New Biological Drug to Treat Asthma
The U.S. Food and Drug Administration (FDA) has approved Nucala® (mepolizumab) for use with other asthma medicines for the treatment of asthma in patients age 12 years and older. Nucala® is approved for patients who have a history of severe asthma attacks despite taking their current asthma medicines. Nucala® is considered a “maintenance” medication to prevent attacks and not a quick relief medication like albuterol.
What is asthma?
- Asthma is a chronic disease that causes inflammation in the airways of the lungs. Frequently that inflammation is triggered by eosinophils. During an asthma attack, small and medium size airways become narrow making it hard to breathe. Severe asthma attacks can lead to ER visits and hospitalizations because attacks can be serious and even life-threatening.
What is Nucala®?
- Nucala® is administered once every 4 weeks by subcutaneous injection (like an allergy shot) by a health care professional into the upper arm, thigh or abdomen. Nucala® is a humanized interleukin-5 antagonist monoclonal antibody produced by recombinant DNA technology in Chinese hamster ovary cells. To put that in English, Nucala® is an antibody (almost all human antibody) produced in hamster cells in a lab that blocks the effect of a messenger protein preventing the blood eosinophils which cause inflammation in the lung from living too long. Nucala® reduces severe asthma attacks by reducing the levels of blood eosinophils– a type of white blood cell that contributes to the development of asthma.
Does Nucala® work?
- The safety and effectiveness of Nucala® were established in 3 double-blind, randomized, placebo‑controlled trials in patients with severe asthma on currently available therapies. Nucala® or a placebo was administered to patients every 4 weeks as an add-on asthma treatment. Compared with placebo, patients with severe asthma receiving Nucala® had fewer attacks requiring hospitalization and/or emergency room visits, and a longer time to the first asthma attack. In addition, patients with severe asthma receiving Nucala® experienced greater reductions in their daily maintenance oral steroid (like Prednisone) dose, while maintaining asthma control compared with patients receiving placebo. Treatment with mepolizumab did not result in a significant improvement in lung function, as measured by the volume of air exhaled by patients in one second (FEV1).

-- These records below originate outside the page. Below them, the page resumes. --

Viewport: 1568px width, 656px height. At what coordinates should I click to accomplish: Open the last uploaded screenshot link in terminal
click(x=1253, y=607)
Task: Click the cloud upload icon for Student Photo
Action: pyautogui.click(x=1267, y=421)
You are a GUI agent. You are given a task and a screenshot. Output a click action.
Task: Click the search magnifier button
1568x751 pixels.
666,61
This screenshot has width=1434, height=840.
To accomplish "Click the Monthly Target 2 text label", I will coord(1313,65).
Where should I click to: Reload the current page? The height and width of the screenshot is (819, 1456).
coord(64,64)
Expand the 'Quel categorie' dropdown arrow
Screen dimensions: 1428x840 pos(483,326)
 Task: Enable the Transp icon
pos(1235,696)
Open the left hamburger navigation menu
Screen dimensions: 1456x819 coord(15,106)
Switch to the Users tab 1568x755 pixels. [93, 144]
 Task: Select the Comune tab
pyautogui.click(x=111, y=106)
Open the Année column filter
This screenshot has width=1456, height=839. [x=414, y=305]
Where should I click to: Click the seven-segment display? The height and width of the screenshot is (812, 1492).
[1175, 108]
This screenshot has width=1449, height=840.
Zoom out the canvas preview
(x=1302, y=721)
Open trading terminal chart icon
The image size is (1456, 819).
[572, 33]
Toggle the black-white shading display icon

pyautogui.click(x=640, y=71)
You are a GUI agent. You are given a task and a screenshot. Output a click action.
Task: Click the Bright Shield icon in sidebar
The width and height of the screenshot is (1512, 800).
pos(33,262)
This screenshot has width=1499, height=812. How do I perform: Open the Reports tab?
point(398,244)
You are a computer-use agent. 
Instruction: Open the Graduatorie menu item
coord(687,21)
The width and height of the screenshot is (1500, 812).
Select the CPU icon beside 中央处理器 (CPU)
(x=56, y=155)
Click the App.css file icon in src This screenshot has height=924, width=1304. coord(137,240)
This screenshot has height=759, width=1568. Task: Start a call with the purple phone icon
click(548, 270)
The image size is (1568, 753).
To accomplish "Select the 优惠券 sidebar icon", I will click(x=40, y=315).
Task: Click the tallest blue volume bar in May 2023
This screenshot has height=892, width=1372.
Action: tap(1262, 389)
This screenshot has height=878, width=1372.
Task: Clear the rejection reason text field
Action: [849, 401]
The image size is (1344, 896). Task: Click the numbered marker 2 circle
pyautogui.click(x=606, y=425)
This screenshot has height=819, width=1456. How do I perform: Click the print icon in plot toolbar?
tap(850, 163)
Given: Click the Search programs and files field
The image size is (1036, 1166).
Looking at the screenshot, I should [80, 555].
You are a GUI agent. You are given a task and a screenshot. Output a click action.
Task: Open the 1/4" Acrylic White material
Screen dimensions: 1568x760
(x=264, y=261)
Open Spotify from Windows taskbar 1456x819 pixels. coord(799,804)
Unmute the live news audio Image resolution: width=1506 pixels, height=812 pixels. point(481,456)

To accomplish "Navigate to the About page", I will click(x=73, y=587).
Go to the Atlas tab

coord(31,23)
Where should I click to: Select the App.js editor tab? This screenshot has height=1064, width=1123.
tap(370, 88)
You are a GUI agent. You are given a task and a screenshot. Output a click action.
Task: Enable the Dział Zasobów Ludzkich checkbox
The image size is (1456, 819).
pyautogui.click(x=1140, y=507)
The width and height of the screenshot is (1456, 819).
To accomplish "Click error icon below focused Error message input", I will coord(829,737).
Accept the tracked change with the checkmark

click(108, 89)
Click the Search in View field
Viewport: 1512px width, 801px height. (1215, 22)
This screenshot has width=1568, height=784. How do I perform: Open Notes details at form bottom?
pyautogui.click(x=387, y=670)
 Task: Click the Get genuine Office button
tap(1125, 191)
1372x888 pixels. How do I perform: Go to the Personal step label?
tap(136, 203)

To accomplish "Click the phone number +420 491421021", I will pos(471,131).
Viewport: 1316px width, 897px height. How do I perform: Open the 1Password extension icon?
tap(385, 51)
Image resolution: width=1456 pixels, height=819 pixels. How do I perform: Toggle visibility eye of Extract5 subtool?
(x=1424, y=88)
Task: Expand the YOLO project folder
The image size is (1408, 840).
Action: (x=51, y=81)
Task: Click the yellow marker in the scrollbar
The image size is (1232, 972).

What are the potential side effects of Nucala®?
- The most common side effects of Nucala® include headache, injection site reactions (pain, redness, swelling, itching, or a burning feeling at the injection site), back pain, and weakness (fatigue). Hypersensitivity reactions can occur within hours or days of being treated with Nucala®, including swelling of the face, mouth, and tongue; fainting, dizziness, or light-headedness; hives; breathing problems and rash. Herpes zoster infections have occurred in patients receiving Nucala®. Herpes zoster is the virus that causes shingles.
Nucala® is made by GlaxoSmithKline, in Research Triangle Park, North Carolina.
At Family Allergy & Asthma Care of Montana, we assess our patients with asthma to determine what the best treatment plan is specifically for them. With this new “biological” medication, the only blood test that needs to be done to determine if a patient is a candidate, is a CBC (Complete Blood Count) to assess if the eosinophil count is elevated. The second hurdle will be dealing with approval from health insurance companies, as these medications tend to be very expensive.